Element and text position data
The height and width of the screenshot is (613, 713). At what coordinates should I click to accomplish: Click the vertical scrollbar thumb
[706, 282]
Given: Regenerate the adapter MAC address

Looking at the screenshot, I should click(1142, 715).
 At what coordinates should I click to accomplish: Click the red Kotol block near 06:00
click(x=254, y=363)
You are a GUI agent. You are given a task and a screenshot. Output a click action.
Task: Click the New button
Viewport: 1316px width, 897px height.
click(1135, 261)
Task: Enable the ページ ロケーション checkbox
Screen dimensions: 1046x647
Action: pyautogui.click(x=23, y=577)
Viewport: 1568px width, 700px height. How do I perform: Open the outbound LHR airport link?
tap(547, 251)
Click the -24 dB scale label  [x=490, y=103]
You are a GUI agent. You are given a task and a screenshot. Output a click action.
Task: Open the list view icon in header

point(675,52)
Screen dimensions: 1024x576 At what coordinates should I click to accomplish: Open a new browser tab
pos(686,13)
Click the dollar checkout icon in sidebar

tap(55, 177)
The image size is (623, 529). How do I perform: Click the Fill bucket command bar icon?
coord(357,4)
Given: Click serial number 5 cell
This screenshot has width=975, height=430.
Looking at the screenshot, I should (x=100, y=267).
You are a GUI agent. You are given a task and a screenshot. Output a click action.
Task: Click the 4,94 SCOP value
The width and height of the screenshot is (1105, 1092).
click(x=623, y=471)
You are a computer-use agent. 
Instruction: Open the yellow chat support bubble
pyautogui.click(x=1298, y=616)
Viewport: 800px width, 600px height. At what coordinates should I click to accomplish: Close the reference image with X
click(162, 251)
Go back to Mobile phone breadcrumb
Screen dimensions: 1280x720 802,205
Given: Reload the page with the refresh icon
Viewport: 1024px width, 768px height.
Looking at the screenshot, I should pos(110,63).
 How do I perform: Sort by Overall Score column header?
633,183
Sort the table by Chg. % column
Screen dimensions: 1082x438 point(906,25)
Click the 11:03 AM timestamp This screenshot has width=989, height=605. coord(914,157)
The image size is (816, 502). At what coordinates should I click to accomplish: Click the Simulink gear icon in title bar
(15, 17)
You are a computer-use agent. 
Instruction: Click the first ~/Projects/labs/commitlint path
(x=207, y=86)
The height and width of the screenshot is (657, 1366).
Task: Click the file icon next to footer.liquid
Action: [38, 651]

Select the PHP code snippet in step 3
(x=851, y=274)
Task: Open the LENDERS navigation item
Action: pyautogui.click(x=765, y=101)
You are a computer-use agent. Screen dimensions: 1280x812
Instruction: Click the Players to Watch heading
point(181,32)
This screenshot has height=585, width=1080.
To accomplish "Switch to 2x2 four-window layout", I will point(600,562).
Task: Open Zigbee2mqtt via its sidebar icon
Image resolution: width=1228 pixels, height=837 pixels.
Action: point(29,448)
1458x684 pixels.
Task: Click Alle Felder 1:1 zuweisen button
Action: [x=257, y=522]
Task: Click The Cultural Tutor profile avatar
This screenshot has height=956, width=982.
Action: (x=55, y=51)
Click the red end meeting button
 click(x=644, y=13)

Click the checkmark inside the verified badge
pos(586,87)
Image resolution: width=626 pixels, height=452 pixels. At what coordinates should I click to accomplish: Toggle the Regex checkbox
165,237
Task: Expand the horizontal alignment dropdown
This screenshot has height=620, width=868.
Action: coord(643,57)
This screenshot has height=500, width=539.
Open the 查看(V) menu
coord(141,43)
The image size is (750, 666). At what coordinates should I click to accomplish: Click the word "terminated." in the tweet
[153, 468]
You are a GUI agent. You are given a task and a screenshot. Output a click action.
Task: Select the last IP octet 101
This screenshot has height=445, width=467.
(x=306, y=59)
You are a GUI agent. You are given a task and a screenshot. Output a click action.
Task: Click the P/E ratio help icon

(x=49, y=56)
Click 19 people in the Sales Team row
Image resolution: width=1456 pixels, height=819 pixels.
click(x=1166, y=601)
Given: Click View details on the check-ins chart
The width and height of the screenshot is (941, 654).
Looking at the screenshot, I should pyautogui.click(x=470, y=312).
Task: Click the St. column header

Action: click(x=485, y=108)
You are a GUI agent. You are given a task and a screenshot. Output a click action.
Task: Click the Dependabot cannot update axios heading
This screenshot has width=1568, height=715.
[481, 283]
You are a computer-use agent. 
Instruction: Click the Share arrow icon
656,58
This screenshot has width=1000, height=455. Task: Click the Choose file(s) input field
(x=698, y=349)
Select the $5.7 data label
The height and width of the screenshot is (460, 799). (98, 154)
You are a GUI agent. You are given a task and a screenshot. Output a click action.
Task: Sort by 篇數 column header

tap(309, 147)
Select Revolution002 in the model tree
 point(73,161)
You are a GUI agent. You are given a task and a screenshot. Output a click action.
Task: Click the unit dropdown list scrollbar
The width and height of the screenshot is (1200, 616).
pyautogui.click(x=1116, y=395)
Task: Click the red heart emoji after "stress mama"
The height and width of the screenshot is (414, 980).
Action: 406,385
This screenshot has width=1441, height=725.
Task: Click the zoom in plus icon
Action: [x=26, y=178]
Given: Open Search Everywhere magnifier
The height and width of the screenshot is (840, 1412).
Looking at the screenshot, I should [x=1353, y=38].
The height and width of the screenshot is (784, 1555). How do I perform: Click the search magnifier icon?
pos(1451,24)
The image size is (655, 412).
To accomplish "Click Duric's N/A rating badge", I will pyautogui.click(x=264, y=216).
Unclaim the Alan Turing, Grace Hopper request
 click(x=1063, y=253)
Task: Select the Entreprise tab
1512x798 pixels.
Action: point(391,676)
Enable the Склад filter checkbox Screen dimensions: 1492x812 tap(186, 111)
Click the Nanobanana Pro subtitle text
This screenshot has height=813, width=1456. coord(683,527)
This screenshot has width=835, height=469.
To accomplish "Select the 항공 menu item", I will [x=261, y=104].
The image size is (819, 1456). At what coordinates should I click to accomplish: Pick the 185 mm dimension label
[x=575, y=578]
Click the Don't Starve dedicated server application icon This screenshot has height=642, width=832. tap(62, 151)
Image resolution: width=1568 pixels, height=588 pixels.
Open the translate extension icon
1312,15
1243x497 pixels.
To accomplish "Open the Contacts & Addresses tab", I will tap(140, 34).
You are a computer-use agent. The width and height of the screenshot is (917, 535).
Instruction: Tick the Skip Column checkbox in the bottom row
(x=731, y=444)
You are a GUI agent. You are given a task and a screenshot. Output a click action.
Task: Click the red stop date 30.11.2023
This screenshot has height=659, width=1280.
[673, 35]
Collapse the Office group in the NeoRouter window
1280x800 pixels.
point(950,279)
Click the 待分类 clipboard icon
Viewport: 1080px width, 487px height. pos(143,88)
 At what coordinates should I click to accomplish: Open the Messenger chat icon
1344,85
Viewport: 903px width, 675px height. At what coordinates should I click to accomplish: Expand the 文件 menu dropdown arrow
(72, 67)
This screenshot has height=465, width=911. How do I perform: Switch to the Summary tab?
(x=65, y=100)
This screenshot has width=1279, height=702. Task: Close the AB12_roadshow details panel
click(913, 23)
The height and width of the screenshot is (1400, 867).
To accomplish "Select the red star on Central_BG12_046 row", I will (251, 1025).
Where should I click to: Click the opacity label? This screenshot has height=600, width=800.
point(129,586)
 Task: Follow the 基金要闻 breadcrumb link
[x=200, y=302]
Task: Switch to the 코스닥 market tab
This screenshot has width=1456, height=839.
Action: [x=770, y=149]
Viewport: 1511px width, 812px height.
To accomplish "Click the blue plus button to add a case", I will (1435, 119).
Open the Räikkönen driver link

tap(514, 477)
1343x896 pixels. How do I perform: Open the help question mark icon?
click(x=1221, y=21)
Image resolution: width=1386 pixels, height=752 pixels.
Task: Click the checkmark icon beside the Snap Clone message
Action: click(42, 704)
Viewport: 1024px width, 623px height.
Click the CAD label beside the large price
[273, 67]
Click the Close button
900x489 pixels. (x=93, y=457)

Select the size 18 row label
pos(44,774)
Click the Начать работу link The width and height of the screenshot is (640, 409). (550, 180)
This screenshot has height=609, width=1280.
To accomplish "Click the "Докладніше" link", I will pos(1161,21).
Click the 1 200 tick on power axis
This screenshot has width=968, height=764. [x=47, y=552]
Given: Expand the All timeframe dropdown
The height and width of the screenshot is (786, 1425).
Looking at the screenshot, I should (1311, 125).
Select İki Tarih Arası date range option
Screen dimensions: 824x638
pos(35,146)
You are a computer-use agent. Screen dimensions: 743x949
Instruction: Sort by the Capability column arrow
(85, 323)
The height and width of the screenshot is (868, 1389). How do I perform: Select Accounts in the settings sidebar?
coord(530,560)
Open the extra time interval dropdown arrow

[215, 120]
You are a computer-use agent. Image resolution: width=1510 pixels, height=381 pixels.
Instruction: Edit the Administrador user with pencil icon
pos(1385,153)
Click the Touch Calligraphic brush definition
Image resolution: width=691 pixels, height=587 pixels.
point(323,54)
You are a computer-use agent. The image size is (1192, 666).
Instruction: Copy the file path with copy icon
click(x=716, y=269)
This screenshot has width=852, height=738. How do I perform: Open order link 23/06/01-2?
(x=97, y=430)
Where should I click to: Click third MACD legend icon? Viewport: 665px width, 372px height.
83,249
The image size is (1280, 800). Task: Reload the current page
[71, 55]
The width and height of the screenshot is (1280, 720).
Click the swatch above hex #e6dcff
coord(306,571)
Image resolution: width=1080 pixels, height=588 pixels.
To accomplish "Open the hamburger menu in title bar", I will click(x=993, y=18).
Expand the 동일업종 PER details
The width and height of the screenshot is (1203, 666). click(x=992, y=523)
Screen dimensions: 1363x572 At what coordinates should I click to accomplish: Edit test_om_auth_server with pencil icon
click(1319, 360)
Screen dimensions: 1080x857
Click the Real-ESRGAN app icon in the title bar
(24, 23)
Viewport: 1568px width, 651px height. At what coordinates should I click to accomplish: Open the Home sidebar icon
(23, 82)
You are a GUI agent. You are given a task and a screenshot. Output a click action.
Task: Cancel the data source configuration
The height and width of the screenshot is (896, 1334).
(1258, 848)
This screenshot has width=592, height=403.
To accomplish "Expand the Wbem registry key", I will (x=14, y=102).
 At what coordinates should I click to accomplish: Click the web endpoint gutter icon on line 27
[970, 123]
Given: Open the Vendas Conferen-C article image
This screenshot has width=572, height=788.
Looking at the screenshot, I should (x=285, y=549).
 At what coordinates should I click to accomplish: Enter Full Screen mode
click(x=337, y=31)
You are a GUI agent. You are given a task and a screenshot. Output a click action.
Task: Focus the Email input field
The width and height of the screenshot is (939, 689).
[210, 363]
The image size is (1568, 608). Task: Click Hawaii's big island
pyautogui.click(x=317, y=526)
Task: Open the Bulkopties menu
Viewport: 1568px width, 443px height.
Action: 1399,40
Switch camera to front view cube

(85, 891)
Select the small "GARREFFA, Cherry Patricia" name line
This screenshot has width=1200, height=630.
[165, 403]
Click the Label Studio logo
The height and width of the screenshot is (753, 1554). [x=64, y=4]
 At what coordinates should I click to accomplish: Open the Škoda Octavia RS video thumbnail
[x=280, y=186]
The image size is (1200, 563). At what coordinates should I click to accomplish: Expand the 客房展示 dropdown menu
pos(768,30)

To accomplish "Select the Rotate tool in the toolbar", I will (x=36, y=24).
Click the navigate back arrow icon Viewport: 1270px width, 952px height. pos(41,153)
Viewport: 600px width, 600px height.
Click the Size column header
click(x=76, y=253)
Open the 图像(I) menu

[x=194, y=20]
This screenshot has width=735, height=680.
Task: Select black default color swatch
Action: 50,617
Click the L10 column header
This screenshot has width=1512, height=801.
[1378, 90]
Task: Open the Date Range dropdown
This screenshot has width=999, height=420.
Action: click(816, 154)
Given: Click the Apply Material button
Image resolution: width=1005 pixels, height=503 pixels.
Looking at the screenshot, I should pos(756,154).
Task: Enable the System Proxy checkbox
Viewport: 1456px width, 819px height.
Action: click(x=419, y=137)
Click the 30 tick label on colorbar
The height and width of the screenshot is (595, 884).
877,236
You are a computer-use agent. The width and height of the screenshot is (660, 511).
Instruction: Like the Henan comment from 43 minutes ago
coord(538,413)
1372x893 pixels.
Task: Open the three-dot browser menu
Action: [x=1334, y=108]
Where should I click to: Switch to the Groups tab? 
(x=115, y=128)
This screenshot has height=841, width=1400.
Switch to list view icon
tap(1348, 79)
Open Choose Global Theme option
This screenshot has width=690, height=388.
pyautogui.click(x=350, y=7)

*Problem statement*.
Copy out the rows unchanged, starting with the line that contains "Image resolution: width=626" and ending with the line that contains "click(x=1166, y=601)", including both.

*The response*.
Image resolution: width=626 pixels, height=452 pixels. At what coordinates should I click to accomplish: Toggle the Regex checkbox
165,237
Task: Expand the horizontal alignment dropdown
This screenshot has height=620, width=868.
Action: coord(643,57)
This screenshot has height=500, width=539.
Open the 查看(V) menu
coord(141,43)
The image size is (750, 666). At what coordinates should I click to accomplish: Click the word "terminated." in the tweet
[153, 468]
You are a GUI agent. You are given a task and a screenshot. Output a click action.
Task: Select the last IP octet 101
This screenshot has height=445, width=467.
(x=306, y=59)
You are a GUI agent. You are given a task and a screenshot. Output a click action.
Task: Click the P/E ratio help icon

(x=49, y=56)
Click 19 people in the Sales Team row
Image resolution: width=1456 pixels, height=819 pixels.
click(x=1166, y=601)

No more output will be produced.